Coming up, it's Lightning Fill In The Blank. But first, it's the game where you have to listen for the rhyme. If you'd like to play on air, call or leave a message at 1-888-WAITWAIT. That's 1-888-924-8924. You can click the contact us link on our website, waitwait.npr.org, or you can find out about attending our weekly live shows right here at the Chase Bank Auditorium in Chicago and our upcoming show at the Fox Theater in Atlanta, Ga., on March 12. And if you want more WAIT WAIT in your week, check out the WAIT WAIT quiz for your smart speaker. It's out every Wednesday with me and Bill asking you questions all in the comfort of your home or wherever you might have your smart speaker. It's just like this radio show, only now we admit we can hear you. Hi, you're on WAIT WAIT... DON'T TELL ME.

JANA VIRDEN: Hello.

SAGAL: Hello. Who is this?

VIRDEN: This is Jana (ph). and I'm calling from Petit Jean Mountain, Ark.
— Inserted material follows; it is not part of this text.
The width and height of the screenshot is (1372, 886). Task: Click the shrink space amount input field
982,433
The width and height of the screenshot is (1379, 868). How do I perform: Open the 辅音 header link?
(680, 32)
SAGAL: Petit Jean Mountain, Ark. I have - I pride myself on knowing where everything is. I have never heard of Petit Jean Mountain. Where is that? What is it?

VIRDEN: It's in the central part of the state in the river valley.

SAGAL: Oh, I see. Wait a minute. You live in Petit Jean Mountain, which is in a valley?

(LAUGHTER)

VIRDEN: No, I live atop Petit Jean Mountain that overlooks the valley.

SAGAL: A-ha. Well, welcome to our show, Jana. Bill Kurtis is going to read you three news-related limericks with the last word or phrase missing from each. If you can fill in that last word or phrase correctly in two of the limericks, you will win our prize. You ready to play?

VIRDEN: Sure.

SAGAL: All right. Let's do it. Here is your first limerick.

BILL KURTIS: My Tenenbaums have not been set free, so a Valentine's spruce is for me. I think that the gist is I'm not done with Christmas. I'll simply repurpose my...

VIRDEN: Tree.

SAGAL: Yes...

(SOUNDBITE OF BELL)

SAGAL: Tree.

(APPLAUSE)

SAGAL: If you still haven't taken your Christmas tree down, don't worry. You are not sad and lazy. You're a romantic. A new trend has people redecorating their old crusty trees for Valentine's Day. You know, red and white hearts, ornaments, roses, little naked Santas holding bows and arrows. The idea is it's an economical and eco-friendly way to repurpose your Christmas tree. And it's a great way to increase the chances of starting a fire in your own home.

(LAUGHTER)

SAGAL: Plus, nothing says I love you like not doing the one thing I asked you to do before January was over.

(LAUGHTER)

SAGAL: So it's Happy Valentine's day, honey. Here's something dead.

(LAUGHTER)

MAZ JOBRANI: Don't you - when you put it in the the recycling, don't they take it somewhere and they get - dispose of it in an environmentally friendly way regardless? That's kind of - I think that's what's happening now.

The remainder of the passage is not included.